# WHAT THE TASK REQUIRES:
Leaving out every picture, please repeat exactly the line that contains "Viewport: 1142px width, 954px height." and each line after it through the final line below.

=== RECORDS FOR THIS EXERCISE ===

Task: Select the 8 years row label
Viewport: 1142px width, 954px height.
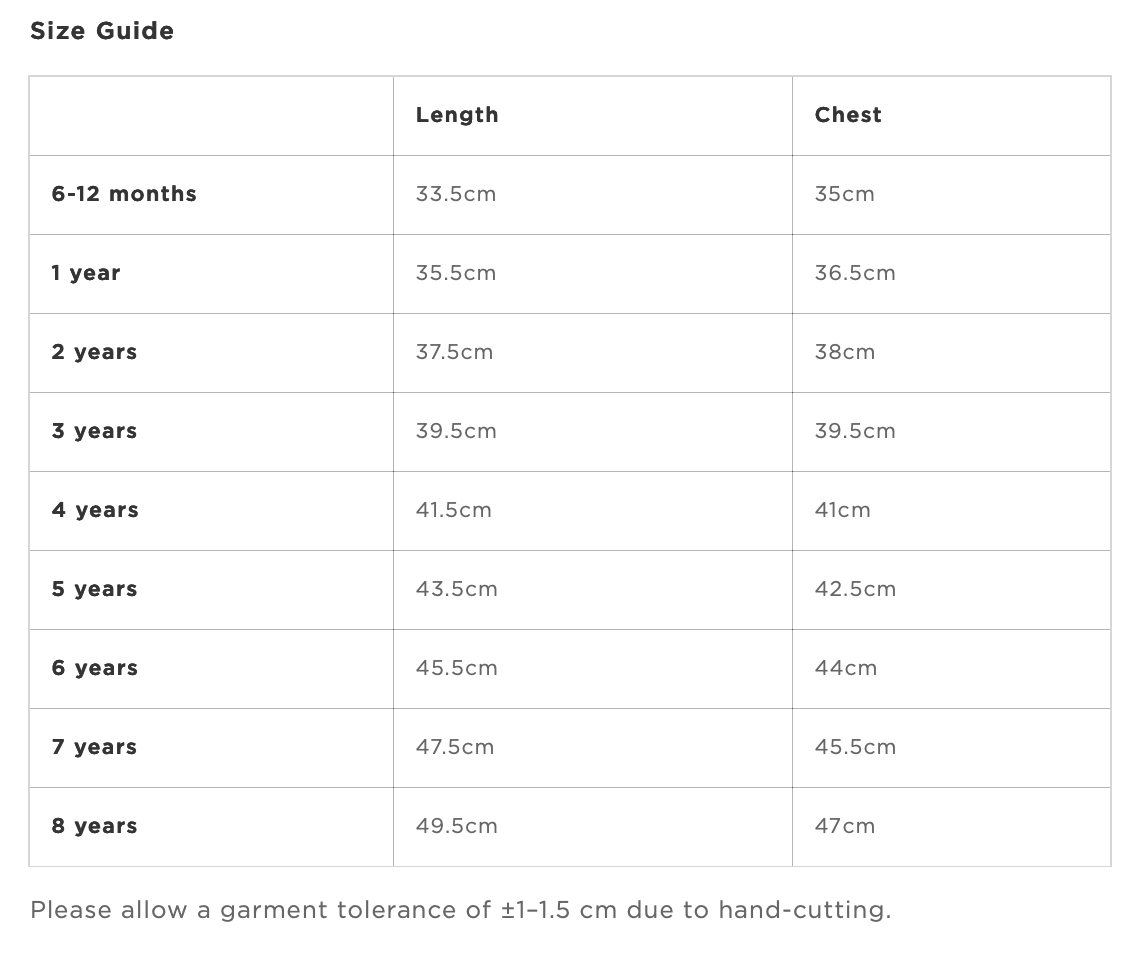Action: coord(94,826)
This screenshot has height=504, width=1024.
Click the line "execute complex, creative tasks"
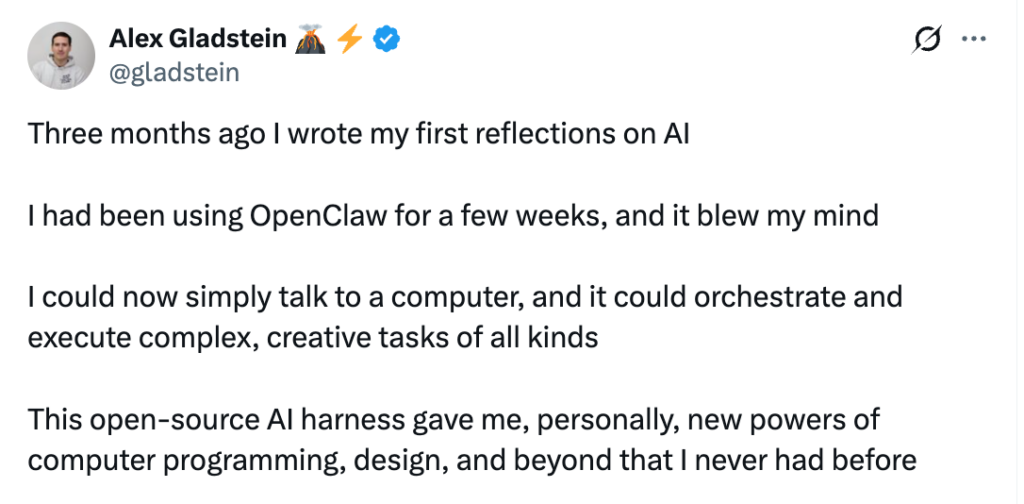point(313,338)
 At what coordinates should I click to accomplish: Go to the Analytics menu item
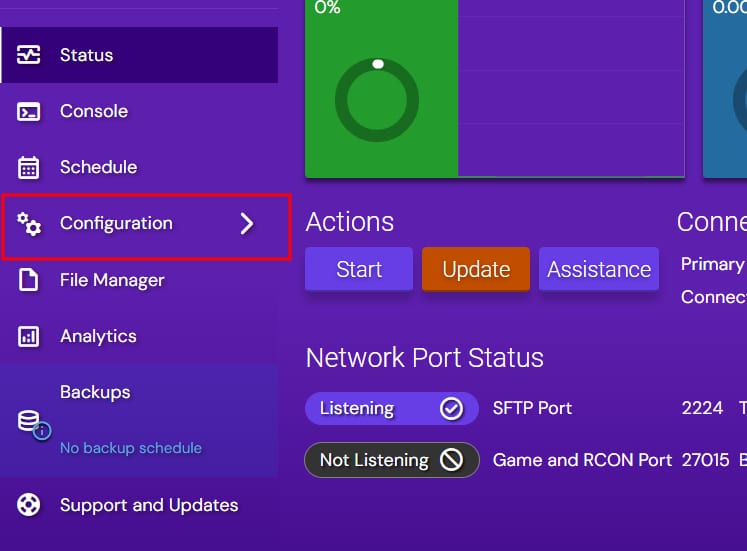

===

# OUTPUT:
Viewport: 1142px width, 954px height.
Action: coord(94,826)
This screenshot has height=504, width=1024.
Click the line "execute complex, creative tasks"
point(313,338)
 At what coordinates should I click to accomplish: Go to the Analytics menu item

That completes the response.